Initially, the Autonomous Database will be available on Microsoft Azure’s East U.S. region through the Oracle Database@Azure program and will expand into more data centers in 2024. 

“96 percent of Fortune Global 100 companies and thousands of other leading global organizations rely upon Oracle databases to run their businesses,” said Karan Batta, senior vice president, Oracle Cloud Infrastructure. “Since launching Oracle Database@Azure, we’ve received incredible customer demand, which is why we responded with this strategic investment and are now offering the world’s first autonomous database to customers in Azure. With Oracle Autonomous Database, organizations can accelerate their data center exit plans and enable Azure developers to build solutions with ease.”

This announcement builds on a partnership that Oracle and Microsoft announced in December last year that saw Oracle Database@Azure become generally available. The goal was to deliver a robust, integrated solution to meet the strong multi-cloud demand across the globe. 

The two tech giants have been collaborating to improve interoperability between their cloud offerings for nearly five years. The cloud computing landscape is highly competitive, with Amazon Web Services being the other major player in this space.  
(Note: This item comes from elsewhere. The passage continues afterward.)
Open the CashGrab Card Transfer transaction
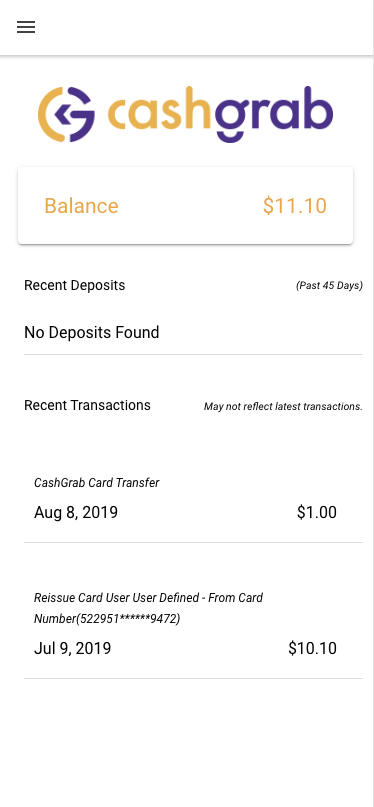 tap(193, 498)
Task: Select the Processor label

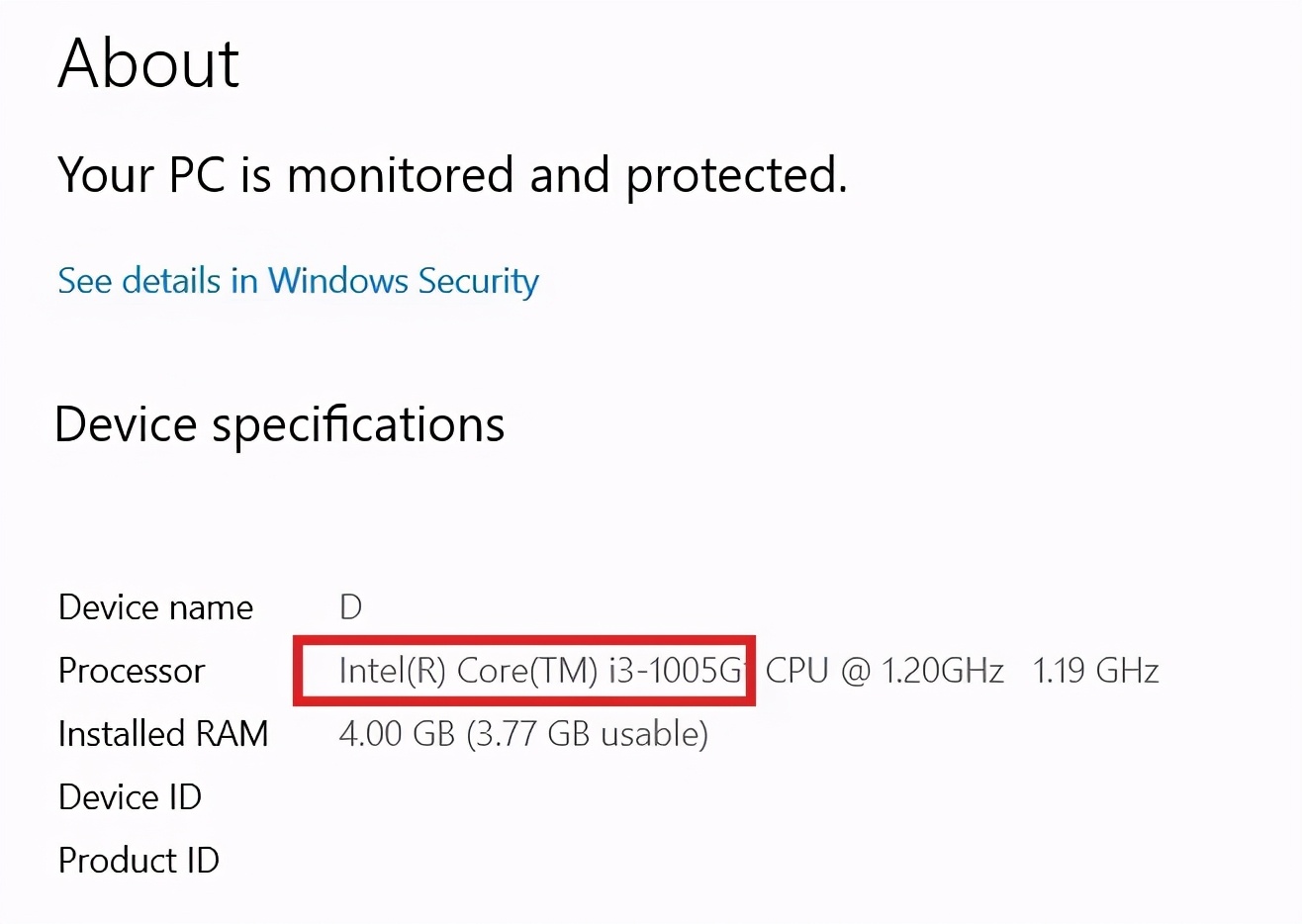Action: pyautogui.click(x=131, y=671)
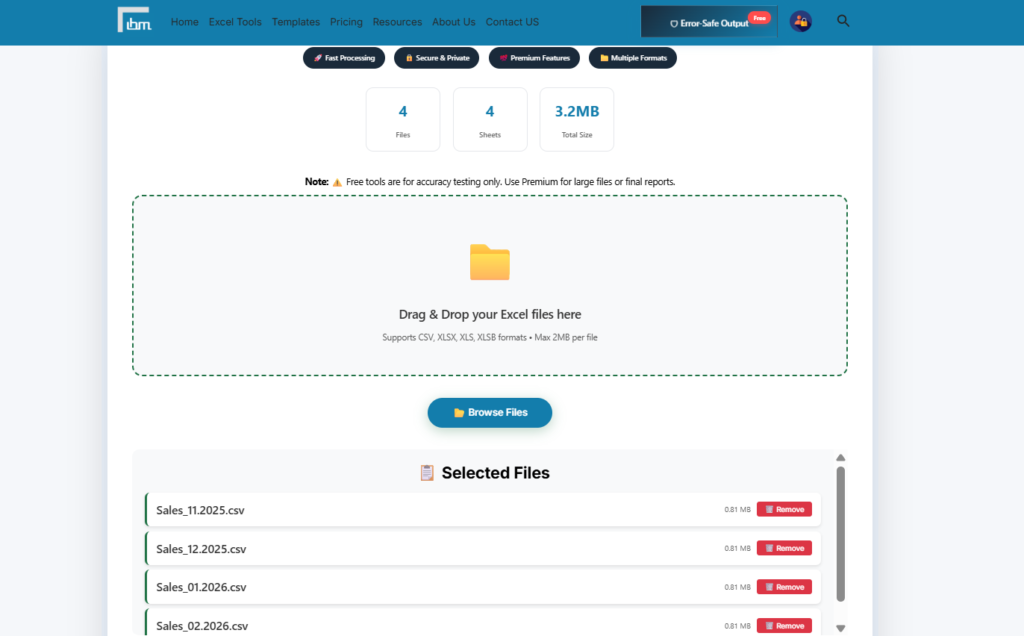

While each of these companies offers distinct advantages, the industry seems to moving towards greater openness and flexibility. The cloud has been a “walled garden” for many years, where the cloud service provider controls and restricts the user’s ability to access services and resources outside of the environment. The walled garden approach may be coming to an end, with organizations looking for unified or converged database capabilities that can scale up and down. 
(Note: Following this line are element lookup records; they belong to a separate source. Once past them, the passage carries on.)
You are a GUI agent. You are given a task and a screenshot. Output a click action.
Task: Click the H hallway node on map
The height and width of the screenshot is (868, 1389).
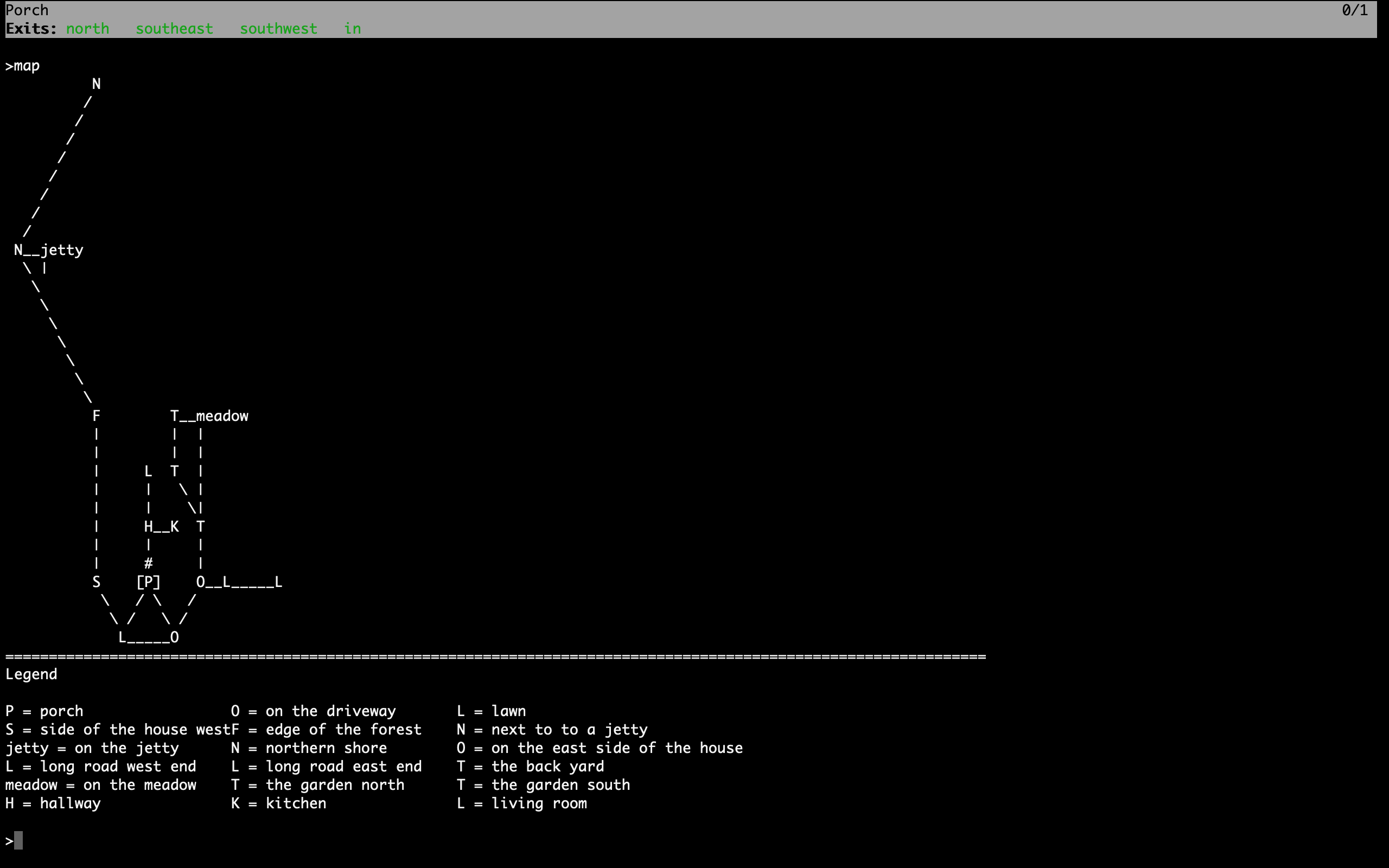click(x=148, y=526)
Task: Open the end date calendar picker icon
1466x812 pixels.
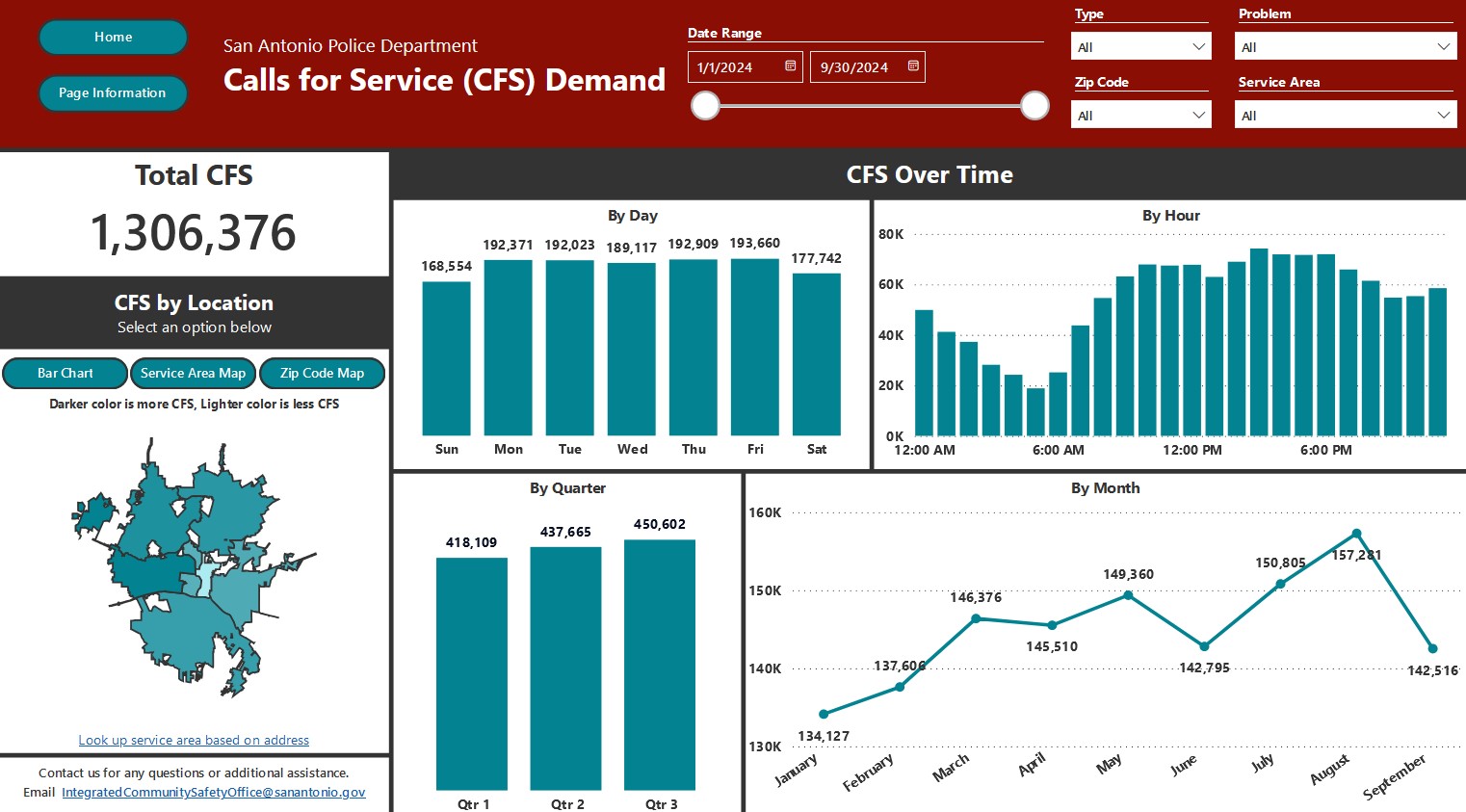Action: (x=913, y=66)
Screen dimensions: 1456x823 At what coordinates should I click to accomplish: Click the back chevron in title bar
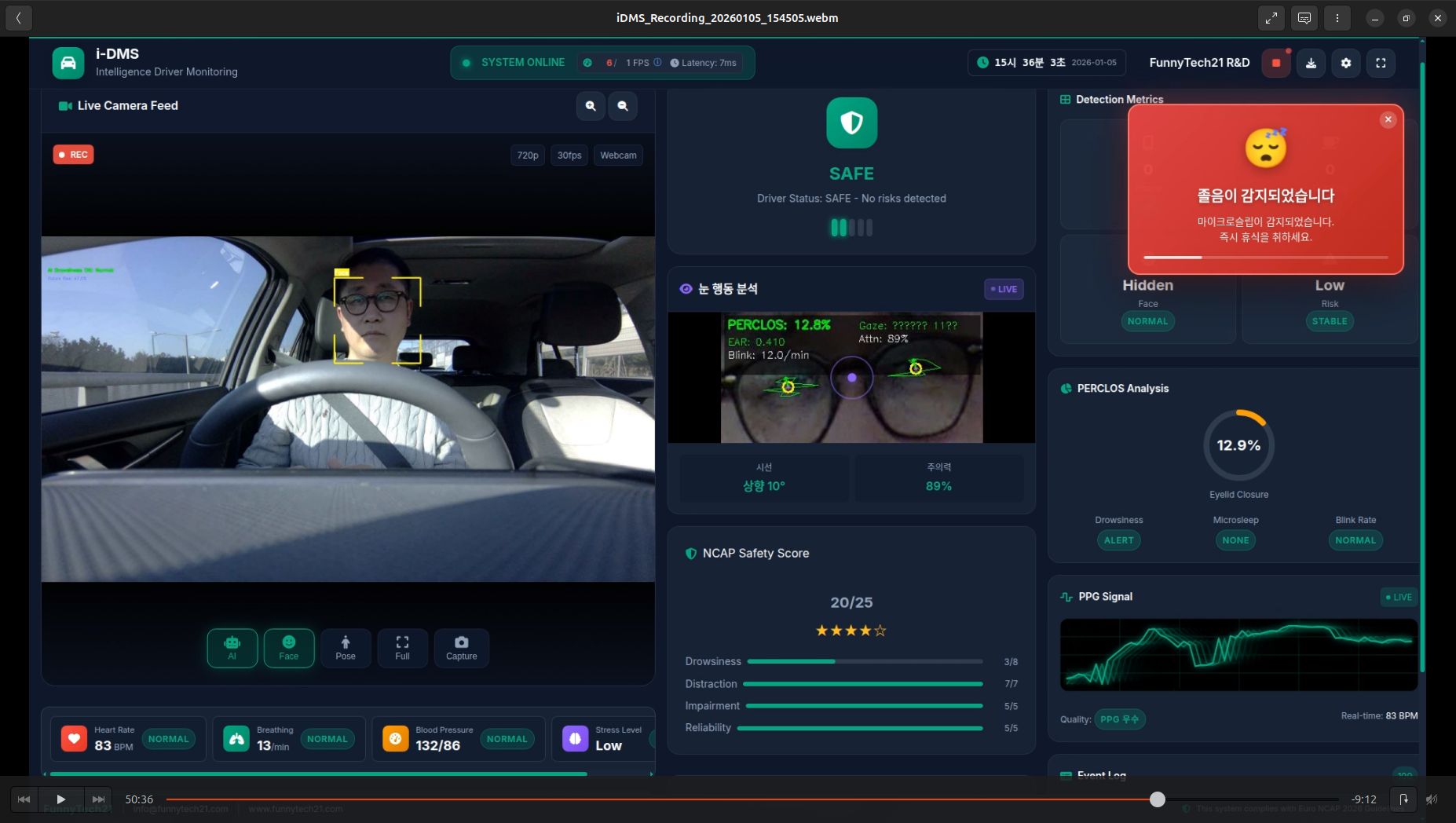coord(19,18)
With Autonomous Database running on OCI in Azure data centers, developers can benefit from improved performance, simplicity, and low latency. The database includes Oracle Application Express (APEX), a low-code development platform that can significantly accelerate development velocity. 

The database also features a machine learning notebook interface, Oracle’s Data Studio data engineer tools, and easy access to data lakes with support for the Apache Iceberg open table format and the Delta Share open data sharing protocol. Other notable features include support for SQL series, JSON documents, graphs, geospatial, text, ML, and vector similarity search. 
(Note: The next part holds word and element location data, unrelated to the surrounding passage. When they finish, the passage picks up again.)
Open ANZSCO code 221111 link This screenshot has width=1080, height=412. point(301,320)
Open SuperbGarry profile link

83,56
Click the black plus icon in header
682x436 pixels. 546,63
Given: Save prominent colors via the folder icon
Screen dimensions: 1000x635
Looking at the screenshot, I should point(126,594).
The Autonomous Database also offers built-in AI capabilities and a developer’s choice of large language models (LLMs) to further accelerate application innovation. 

With the built-in Oracle AI Vector Search, users can enable RAG across their proprietary unstructured data in various formats. This enables developers to efficiently integrate vector data with other structured business data in a single SQL query.

The Autonomous Database pricing on Azure will be the same as on OCI. Customers who want to use Oracle Autonomous Database can do so through a “private offer” in the Microsoft Azure Marketplace.